CONSIGNE 1 ->
Indiquez si chacune des affirmations suivantes est conforme à l'intervention sur la guerre en Ukraine, en répondant par oui ou par non et en citant les mots décisifs du texte.
(a) L'orateur présente la guerre de Poutine comme un simple prélude.
(b) L'orateur désigne la crise climatique comme le vrai défi à venir.
(c) L'orateur affirme qu'Ankara renforce ses liens avec Moscou.
CONSIGNE 2 ->
Poursuivez l'intervention sur la guerre en Ukraine à partir de sa dernière phrase.

*** EXTRAIT DU DOCUMENT

Intervention de Claude Malhuret

Réunion du 26 octobre 2022 à 21h30
Guerre en ukraine et conséquences pour la france — Déclaration du gouvernement suivie d'un débat

Photo de Claude MalhuretClaude Malhuret :

Le seul côté positif de la guerre en Ukraine est qu’elle nous ouvre les yeux. Les dictateurs sont revenus. Certains les avaient crus vaincus à jamais à la fin du XXe siècle. Sous nos yeux, l’Internationale des tyrans se reforme pour se venger, abattre l’Occident, mettre à bas la démocratie.

Malgré les erreurs catastrophiques de la Russie, Moscou, Pékin, Téhéran, Pyongyang et d’autres renforcent leurs liens, sous le regard attentif d’Ankara. La guerre de Poutine n’est qu’un prélude. Les prochaines générations doivent savoir que, outre la crise climatique, le vrai défi à venir sera la menace des dictatures sous la conduite de la Chine. La deuxième guerre froide a commencé.

******
*** DONNÉES FOURNIES

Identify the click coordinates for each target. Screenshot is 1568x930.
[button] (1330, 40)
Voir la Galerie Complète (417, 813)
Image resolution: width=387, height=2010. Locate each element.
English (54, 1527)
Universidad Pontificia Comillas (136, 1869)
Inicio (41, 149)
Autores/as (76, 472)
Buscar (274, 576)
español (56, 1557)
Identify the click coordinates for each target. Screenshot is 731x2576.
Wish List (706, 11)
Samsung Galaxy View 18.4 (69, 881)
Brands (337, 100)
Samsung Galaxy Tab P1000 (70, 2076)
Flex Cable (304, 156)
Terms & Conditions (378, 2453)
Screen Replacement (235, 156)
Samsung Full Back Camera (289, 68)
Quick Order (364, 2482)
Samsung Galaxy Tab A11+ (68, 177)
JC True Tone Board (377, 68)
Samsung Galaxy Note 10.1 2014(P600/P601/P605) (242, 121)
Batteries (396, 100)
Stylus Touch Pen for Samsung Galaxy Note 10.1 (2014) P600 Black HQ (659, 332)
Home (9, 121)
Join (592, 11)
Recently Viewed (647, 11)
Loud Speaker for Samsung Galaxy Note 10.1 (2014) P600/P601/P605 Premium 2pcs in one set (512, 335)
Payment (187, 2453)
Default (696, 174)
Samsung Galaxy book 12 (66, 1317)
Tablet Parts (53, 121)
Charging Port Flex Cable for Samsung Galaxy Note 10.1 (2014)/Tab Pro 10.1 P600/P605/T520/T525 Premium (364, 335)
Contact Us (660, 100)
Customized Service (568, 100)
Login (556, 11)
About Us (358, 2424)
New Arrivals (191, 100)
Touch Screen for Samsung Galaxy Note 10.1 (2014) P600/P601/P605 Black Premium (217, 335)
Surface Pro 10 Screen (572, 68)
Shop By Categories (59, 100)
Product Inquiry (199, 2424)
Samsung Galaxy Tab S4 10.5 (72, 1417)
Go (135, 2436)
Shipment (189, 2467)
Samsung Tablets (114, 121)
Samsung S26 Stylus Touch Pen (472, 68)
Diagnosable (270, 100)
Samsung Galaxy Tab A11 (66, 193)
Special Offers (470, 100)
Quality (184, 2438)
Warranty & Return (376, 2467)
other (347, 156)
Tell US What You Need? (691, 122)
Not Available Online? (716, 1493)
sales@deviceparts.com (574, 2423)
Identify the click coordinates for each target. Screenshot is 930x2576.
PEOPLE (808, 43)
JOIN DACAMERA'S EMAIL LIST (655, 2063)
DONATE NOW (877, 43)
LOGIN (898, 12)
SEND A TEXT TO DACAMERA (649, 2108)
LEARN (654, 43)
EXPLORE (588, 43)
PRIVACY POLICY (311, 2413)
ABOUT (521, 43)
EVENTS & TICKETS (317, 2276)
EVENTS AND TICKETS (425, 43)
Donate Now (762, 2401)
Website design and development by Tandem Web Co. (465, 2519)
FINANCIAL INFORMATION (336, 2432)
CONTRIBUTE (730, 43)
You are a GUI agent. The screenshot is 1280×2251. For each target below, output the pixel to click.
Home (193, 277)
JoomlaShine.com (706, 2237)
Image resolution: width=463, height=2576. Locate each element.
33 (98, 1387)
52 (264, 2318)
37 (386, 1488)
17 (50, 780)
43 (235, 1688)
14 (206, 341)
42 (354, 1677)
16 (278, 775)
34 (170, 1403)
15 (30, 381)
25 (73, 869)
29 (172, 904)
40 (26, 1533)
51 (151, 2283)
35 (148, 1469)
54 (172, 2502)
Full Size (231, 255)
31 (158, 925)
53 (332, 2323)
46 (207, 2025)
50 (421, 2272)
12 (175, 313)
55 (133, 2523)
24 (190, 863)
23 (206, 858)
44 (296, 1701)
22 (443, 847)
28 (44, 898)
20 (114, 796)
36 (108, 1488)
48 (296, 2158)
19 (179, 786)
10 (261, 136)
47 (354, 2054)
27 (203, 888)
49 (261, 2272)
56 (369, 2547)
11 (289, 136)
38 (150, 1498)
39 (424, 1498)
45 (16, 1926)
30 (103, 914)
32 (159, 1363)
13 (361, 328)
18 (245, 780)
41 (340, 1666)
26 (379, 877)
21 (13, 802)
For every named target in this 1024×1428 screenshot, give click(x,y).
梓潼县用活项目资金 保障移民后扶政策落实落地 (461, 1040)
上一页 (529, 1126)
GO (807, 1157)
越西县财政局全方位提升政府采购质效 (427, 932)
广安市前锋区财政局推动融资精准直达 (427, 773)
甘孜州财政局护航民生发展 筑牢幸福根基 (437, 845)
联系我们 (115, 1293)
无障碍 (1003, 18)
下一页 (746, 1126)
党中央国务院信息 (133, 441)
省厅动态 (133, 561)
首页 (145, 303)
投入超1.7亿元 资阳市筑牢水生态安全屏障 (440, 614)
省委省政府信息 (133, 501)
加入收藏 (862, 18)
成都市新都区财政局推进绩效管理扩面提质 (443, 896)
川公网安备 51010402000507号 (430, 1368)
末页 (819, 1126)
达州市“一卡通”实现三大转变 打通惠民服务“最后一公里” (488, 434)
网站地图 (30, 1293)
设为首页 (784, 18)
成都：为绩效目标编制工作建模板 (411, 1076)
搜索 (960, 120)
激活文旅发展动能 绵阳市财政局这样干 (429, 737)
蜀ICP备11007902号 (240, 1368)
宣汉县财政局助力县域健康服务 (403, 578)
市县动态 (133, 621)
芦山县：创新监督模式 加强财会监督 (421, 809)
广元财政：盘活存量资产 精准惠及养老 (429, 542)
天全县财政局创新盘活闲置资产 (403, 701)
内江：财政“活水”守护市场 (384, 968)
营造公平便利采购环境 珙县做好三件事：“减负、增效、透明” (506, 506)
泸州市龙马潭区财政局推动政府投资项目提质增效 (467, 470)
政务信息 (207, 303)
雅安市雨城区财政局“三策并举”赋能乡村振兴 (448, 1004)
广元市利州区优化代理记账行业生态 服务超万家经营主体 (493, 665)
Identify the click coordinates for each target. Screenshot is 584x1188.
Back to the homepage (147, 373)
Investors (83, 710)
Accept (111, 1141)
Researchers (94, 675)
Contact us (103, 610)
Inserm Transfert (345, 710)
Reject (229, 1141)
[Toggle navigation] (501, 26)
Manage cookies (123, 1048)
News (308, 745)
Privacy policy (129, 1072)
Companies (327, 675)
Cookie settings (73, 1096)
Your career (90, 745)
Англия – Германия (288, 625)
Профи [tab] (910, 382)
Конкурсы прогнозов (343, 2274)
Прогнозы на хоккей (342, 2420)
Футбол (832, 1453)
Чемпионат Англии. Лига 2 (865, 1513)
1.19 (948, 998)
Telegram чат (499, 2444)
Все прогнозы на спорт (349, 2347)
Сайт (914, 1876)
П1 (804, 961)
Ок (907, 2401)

******

RÉPONSE ATTENDUE 1 ->
(a) Oui : « La guerre de Poutine n’est qu’un prélude. »
(b) Non : « outre la crise climatique, le vrai défi à venir sera la menace des dictatures sous la conduite de la Chine. »
(c) Non : « Moscou, Pékin, Téhéran, Pyongyang et d’autres renforcent leurs liens, sous le regard attentif d’Ankara. »

RÉPONSE ATTENDUE 2 ->
Si nous en sommes là, c’est aussi à cause de nos propres lâchetés. Ce qui s’est passé, c’est non pas – n’en déplaise à Fukuyama – « la fin de l’Histoire », mais la sortie de l’Europe de l’Histoire. Il n’y a pas de phrase plus malheureuse que celle qui nous a convaincus que nous allions toucher « les dividendes de la paix ».

Elle nous a conduits à fermer les yeux, depuis vingt ans, à chaque nouvelle exaction de la Russie, à laisser la Chine piller nos technologies et escroquer l’Organisation mondiale du commerce (OMC). Elle conduit nos dirigeants à répéter aujourd’hui que nous ne sommes pas en guerre, erreur tragique, car les dictateurs, eux, savent qu’ils sont en guerre contre nous. Ils le disent.

Cette erreur majeure d’analyse fut d’abord celle de l’Allemagne et de la France. Depuis un demi-siècle, la politique allemande est fondée sur la dépendance énergétique à l’égard de la Russie, sur la dépendance économique envers la Chine et le désarmement face aux deux.

Celle de la France fut de courtiser la Russie pour trianguler sa relation avec les États-Unis, en croyant acquérir une position indépendante sans en avoir les moyens militaires. Les avertissements de l’Europe de l’Est, qui sait – elle – ce que sont les dictatures, ont été rejetés avec mépris. L’invasion de l’Ukraine nous montre l’échec de ces deux politiques et, surtout, l’urgence à ne pas les poursuivre.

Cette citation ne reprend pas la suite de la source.